M.MIOT demande à ce que dans le cadre du suivi du déroulement, la Commune soit destinataire des résultats de ces études. Mme TISSOT dit que ce sera fait.
Avant de terminer, M.EUZÉNAT rappelle les excellentes relations entre la Commune, la Communauté de Communes et les entreprises situées sur Vigneux.
M. MIOT remercie M. EUZÉNAT et Mme TISSOT pour les compléments d’information.
Au regard de la présentation faite du dossier et de la note non technique, le Conseil municipal décide :8
- D’émettre un avis FAVORABLE sur le dossier d’autorisation au titre de la loi sur l’eau concernant l’extension du parc d’activités de la Biliais Deniaud.
VOTANTS POUR CONTRE ABSTENTIONS
28 28 0 0
Affaires diverses
Manifestations :
Artistes en fait ! les 7 et 8 novembre 2015, groupe scolaire Saint-Exupéry
Prochaine séance du conseil municipal :
Mardi 10 novembre 2015 à 19h30
Mme COSNARD prend la parole concernant la SCIC tournesoleil et les travaux réalisés dans le cadre de l’extension de l’école C. Perrault. Mme COSNARD rappelle que lors du conseil municipal du 22 septembre, M. le Maire lui avait assuré que la société LUXOHM qui intervient sur le chantier était bien qualifiée pour intervenir sur les installations photovoltaïques. Mme COSNARD précise qu’après vérification auprès de l’organisme Qualit’EnR qui certifie les entreprises RGE, la société LUXOHM n’a aucune certification particulière pour les panneaux photovoltaïques.

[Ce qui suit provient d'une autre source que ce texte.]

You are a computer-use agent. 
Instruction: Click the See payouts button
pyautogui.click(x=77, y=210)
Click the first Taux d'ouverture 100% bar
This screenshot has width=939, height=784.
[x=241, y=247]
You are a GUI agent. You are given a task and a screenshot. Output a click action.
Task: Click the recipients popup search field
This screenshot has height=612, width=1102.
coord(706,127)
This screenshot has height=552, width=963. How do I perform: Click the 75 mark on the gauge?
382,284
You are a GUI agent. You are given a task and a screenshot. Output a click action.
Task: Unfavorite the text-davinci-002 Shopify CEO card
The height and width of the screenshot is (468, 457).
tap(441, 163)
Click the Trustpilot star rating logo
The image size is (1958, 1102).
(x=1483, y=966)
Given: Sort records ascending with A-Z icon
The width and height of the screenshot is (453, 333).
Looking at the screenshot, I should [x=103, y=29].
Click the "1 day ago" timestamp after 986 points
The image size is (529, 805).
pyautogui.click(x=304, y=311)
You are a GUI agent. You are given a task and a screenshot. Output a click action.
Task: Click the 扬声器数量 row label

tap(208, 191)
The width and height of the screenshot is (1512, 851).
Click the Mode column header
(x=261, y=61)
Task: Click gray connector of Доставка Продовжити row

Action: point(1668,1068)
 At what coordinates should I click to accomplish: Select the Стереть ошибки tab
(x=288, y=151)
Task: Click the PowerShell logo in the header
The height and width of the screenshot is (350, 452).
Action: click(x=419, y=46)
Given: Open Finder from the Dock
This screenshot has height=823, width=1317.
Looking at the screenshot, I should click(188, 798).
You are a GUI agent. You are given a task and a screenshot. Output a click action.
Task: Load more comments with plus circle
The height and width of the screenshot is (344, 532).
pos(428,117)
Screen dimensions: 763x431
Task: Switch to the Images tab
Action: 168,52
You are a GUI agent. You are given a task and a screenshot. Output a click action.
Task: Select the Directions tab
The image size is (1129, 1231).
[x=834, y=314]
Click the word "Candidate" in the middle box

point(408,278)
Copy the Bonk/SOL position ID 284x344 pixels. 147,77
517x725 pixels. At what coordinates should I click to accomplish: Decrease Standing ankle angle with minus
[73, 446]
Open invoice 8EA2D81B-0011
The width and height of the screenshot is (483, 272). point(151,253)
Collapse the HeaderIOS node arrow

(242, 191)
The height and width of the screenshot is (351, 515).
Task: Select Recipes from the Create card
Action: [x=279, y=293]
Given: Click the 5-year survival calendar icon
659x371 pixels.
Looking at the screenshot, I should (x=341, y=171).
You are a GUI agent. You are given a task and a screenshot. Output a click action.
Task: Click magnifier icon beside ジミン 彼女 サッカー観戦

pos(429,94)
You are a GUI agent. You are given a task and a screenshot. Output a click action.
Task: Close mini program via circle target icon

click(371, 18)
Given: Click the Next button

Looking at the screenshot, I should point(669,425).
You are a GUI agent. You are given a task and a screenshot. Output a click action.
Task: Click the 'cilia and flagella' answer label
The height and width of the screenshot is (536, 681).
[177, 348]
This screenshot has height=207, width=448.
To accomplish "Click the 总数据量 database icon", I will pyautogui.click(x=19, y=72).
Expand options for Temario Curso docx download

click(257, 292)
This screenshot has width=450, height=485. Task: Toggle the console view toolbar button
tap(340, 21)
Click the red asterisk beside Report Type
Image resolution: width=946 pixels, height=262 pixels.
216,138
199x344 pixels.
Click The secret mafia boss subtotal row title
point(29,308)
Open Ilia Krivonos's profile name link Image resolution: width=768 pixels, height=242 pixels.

M. DAVID répond que c’est la parole de Mme COSNARD contre la parole de l’architecte qui a retenu l’entreprise puisqu’il était bien mentionné dans le cahier des charges que l’électricien devait être certifié.
Mme COSNARD dit que c’est le maître d’ouvrage qui choisit les entreprises et invite M. DAVID à aller voir sur le site Internet ou demander à l’entreprise directement.
L’ordre du jour étant épuisé, M. le Maire lève la séance à 19h45.